I've sorted them into ranges if this helps: 768-879,1155-1159,1425-1469,1471,1473-1474,1476-1477,1479,1552-1562,1611-1631,1648,1750-1756,1759-1764,1767-1768,1770-1773,1809,1840-1866,1958-1968,2027-2035,2070-2073,2075-2083,2085-2087,2089-2093,2137-2139,2276-2302,2304-2307,2362-2364,2366-2383,2385-2391,2402-2403,2433-2435,2492,2494-2500,2503-2504,2507-2509,2519,2530-2531,2561-2563,2620,2622-2626,2631-2632,2635-2637,2641,2672-2673,2677,2689-2691,2748,2750-2757,2759-2761,2763-2765,2786-2787,2817-2819,2876,2878-2884,2887-2888,2891-2893,2902-2903,2914-2915,2946,3006-3010,3014-3016,3018-3021,3031,3073-3075,3134-3140,3142-3144,3146-3149,3157-3158,3170-3171,3202-3203,3260,3262-3268,3270-3272,3274-3277,3285-3286,3298-3299,3330-3331,3390-3396,3398-3400,3402-3405,3415,3426-3427,3458-3459,3530,3535-3540,3542,3544-3551,3570-3571,3633,3636-3642,3655-3662,3761,3764-3769,3771-3772,3784-3789,3864-3865,3893,3895,3897,3902-3903,3953-3972,3974-3975,3981-3991,3993-4028,4038,4139-4158,4182-4185,4190-4192,4194-4196,4199-4205,4209-4212,4226-4237,4239,4250-4253,4957-4959,5906-5908,5938-5940,5970-5971,6002-6003,6068-6099,6109,6155-6158,6313,6432-6443,6448-6459,6576-6592,6600-6601,6679-6683,6741-6750,6752-6780,6783,6912-6916,6964-6980,7019-7027,7040-7042,7073-7085,7142-7155,7204-7223,7376-7378,7380-7400,7405,7410-7412,7616-7654,7676-7679,8255-8256,8276,8400-8412,8417,8421-8432,11503-11505,11647,11744-11775,12330-12335,12441-12442,42607,42612-42621,42655,42736-42737,43010,43014,43019,43043-43047,43136-43137,43188-43204,43232-43249,43302-43309,43335-43347,43392-43395,43443-43456,43561-43574,43587,43596-43597,43643,43696,43698-43700,43703-43704,43710-43711,43713,43755-43759,43765-43766,44003-44010,44012-44013,64286,65024-65039,65056-65062,65075-65076,65101-65103,65343

hackvertor commented 7 years ago

Interestingly character 6158 can also be used between a function name and parenthesis.

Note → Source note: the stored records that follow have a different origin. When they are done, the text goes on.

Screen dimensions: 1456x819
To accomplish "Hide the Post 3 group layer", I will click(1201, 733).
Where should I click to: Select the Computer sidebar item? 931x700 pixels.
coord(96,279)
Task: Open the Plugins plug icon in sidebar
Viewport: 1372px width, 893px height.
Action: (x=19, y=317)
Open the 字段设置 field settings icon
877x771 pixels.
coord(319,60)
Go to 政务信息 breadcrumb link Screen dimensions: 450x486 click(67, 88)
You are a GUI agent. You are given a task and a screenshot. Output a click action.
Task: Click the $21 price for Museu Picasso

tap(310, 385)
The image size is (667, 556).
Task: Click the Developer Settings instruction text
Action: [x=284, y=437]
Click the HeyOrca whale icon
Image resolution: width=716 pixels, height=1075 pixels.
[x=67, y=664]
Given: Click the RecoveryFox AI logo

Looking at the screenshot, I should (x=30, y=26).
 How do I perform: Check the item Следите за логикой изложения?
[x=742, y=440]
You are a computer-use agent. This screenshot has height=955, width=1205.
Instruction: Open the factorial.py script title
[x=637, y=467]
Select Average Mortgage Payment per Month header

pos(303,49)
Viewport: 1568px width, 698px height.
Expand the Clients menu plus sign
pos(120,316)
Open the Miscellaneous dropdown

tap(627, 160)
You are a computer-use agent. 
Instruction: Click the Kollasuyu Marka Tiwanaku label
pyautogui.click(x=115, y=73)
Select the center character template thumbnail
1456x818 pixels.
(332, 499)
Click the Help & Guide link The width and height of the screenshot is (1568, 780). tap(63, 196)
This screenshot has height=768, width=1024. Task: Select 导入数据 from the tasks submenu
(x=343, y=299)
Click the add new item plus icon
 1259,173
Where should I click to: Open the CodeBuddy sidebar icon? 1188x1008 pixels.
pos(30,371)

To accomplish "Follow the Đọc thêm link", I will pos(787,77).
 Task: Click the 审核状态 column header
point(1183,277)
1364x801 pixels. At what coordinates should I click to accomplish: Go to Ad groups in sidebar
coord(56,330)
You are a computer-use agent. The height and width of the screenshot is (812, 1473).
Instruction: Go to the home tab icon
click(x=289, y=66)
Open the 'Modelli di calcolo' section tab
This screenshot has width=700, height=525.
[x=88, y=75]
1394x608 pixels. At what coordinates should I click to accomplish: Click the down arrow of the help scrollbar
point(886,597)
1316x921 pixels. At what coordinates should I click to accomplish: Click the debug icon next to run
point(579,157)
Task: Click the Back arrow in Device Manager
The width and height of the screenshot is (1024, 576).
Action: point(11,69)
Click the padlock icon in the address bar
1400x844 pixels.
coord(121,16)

eval('alert'+String.fromCharCode(6158)+'(1)')
bterlson commented 7 years ago

@dilijev fyi, related to our conversation yesterday.

dilijev commented 7 years ago

I wonder what category or categories these characters have in common. Anyone know a quick way to query? My thought was that they are neither ID_START nor ID_CONTINUE, nor do they have any syntactic meaning otherwise, and so they are not treated as parts of the identifiers or any other syntax.

digitalinfinity commented 7 years ago

@dilijev is this a Windows Globalization vs ICU issue? Does either platform deal with this more correctly?

dilijev commented 7 years ago

@digitalinfinity I think it has to do with parser which is either using WinGlob (which is IIRC approx Unicode 6.3 so there might be some changes since then) or is tables in the source -- or assuming it has all relevant characters classed correctly, it might just be a logic error in the parser. Needs more investigation to root cause this issue before blaming specifically the i18n library.

Only comment I have re: difference between WinGlob and ICU is: if it matters, it has to do with Unicode version, and ICU will be better than WinGlob there.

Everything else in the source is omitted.